Rio de Janeiro - Pode até não ser verdadeira, mas a história serve para excelente comparação com a crise que estamos vivendo. O episódio é narrado por Arthur Koestler, a propósito de algumas leis da complicada República de Weimar -desconfio que também podem ser aplicadas ao Brasil de hoje.
Wang Kun, carrasco real durante a dinastia Ming, famoso pela rapidez com que executava os condenados, tinha um sonho: executar uma vítima com tamanha eficiência que a cabeça não rolasse, permanecendo colada ao pescoço ao menos na aparência.
Treinou anos e um dia, ao decapitar a última vítima do seu expediente de carrasco, conseguiu a proeza. Quando o condenado subia ao cadafalso, ele vibrou um golpe de espada com tamanha habilidade que o cara continuou subindo as escadas. Ao chegar no tablado, vendo que nada acontecia, pediu a Wang Kun: "Por que prolonga minha agonia? Você é sempre piedoso para com outros, agindo depressa".

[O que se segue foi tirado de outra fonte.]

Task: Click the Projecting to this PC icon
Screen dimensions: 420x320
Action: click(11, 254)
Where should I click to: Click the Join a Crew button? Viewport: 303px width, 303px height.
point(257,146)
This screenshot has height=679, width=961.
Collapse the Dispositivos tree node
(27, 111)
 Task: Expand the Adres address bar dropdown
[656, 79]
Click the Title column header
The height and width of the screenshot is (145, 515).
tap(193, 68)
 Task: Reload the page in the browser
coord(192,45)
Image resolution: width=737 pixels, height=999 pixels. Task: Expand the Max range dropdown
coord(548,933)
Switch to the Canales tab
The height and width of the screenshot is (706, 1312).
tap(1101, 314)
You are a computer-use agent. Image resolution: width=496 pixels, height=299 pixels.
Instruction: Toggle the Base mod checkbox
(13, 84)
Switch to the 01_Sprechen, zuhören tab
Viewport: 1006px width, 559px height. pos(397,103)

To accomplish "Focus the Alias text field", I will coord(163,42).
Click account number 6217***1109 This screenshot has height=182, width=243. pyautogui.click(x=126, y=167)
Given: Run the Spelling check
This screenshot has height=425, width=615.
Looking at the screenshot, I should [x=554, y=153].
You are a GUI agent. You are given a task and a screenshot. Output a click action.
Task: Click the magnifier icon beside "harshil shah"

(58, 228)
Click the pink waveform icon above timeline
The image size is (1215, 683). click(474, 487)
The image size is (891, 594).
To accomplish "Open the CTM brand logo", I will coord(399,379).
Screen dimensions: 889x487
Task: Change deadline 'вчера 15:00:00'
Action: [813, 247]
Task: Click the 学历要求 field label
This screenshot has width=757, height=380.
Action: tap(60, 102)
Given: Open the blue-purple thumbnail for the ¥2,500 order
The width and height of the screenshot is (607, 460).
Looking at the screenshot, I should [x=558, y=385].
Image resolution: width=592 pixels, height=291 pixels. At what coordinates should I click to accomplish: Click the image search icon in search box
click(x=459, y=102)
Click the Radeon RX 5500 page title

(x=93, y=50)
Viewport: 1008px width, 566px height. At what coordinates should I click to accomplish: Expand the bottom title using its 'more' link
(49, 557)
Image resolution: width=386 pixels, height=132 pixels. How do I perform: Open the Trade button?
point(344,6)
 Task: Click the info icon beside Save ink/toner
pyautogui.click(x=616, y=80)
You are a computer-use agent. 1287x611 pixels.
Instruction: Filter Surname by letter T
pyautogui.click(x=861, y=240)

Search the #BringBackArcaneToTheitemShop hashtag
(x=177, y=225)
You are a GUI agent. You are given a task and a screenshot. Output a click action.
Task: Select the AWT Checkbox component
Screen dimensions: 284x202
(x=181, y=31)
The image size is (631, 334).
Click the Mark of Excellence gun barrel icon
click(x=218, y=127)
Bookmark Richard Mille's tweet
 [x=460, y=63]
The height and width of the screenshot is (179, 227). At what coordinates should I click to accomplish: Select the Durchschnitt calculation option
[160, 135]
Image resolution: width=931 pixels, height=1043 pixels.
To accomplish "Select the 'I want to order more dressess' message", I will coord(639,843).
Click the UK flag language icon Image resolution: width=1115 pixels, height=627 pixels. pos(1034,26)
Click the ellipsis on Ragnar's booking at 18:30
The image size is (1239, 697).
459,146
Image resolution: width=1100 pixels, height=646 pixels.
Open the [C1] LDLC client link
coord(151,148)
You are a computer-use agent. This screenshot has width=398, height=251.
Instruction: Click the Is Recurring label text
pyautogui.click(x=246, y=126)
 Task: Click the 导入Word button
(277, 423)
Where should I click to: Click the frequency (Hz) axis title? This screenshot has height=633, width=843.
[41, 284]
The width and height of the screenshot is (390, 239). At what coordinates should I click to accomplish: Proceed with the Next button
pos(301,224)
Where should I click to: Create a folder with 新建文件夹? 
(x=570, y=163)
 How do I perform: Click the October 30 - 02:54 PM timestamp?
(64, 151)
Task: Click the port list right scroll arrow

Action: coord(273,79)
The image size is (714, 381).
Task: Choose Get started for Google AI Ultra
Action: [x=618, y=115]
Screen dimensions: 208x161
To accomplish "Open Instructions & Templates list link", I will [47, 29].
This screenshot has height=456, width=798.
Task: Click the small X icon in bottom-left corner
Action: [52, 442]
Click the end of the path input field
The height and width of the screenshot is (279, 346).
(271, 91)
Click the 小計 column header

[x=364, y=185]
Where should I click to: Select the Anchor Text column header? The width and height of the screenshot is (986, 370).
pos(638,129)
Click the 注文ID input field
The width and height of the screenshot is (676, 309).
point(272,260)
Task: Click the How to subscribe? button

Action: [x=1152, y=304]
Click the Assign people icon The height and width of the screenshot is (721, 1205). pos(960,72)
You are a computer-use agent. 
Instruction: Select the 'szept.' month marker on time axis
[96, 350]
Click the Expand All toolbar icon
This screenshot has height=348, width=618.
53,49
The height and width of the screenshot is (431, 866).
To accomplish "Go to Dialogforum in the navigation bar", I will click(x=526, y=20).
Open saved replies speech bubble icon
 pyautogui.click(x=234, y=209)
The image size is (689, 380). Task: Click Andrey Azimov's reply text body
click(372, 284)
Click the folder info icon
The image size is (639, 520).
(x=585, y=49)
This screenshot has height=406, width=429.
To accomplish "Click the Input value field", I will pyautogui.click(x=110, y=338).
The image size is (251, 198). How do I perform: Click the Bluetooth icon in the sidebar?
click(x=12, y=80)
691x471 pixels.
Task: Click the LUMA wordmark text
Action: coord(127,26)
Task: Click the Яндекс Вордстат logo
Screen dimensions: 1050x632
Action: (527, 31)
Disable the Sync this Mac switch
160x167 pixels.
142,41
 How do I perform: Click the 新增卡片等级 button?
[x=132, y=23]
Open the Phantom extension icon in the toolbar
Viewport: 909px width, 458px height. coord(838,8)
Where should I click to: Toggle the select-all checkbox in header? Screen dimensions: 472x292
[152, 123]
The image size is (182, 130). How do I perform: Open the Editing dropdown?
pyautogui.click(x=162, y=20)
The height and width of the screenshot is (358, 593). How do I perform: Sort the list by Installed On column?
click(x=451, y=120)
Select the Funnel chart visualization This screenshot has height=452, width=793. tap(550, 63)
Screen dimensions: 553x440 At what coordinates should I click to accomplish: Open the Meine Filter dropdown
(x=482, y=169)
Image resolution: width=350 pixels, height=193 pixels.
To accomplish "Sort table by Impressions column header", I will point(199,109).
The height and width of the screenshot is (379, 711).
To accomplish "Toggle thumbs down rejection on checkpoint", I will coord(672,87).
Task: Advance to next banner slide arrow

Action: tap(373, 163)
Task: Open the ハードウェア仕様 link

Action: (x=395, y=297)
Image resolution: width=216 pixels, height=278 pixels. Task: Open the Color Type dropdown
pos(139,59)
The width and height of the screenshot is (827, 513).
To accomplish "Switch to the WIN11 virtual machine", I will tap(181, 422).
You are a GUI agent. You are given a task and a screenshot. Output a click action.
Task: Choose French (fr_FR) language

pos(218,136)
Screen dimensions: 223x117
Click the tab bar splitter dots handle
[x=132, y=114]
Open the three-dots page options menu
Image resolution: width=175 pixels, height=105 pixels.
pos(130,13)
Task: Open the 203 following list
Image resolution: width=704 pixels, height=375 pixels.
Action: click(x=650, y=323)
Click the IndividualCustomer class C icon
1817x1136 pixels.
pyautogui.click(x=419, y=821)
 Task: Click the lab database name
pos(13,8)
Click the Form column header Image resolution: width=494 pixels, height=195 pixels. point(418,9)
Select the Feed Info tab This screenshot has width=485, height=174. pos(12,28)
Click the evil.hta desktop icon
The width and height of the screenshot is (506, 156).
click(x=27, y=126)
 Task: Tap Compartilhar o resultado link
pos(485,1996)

O carrasco sorriu com o seu triunfo. Disse para o condenado: "Balance a cabeça um pouquinho, por favor!"
Pensando bem, esse tal de Wang Kun pode servir de metáfora para a globalização, pelo menos quando ela se realiza numa só mão e contra nós. É rápida, é eficiente. Não sei quantos quilômetros nos separam das Bolsas asiáticas, calculo que Hong Kong deve ser longe pra burro. Mas os impulsos eletrônicos dos computadores de lá chegam até nós com a rapidez da lâmina de Wang Kun. Tão rápidos e eficientes que nem sentimos o golpe no primeiro momento. Continuamos subindo ao cadafalso como se nada houvesse acontecido.
Basta que mexamos um pouco a cabeça para tomarmos conhecimento da nossa real situação. O governo de FHC admitiu muito tarde que "alguma coisa" precisa ser feita para repensar a globalização que, no momento, só nos prejudica. Já a comparei à lei da gravidade, que é irretratável. Mas pode ser disciplinada. Do contrário, nossa cabeça cai.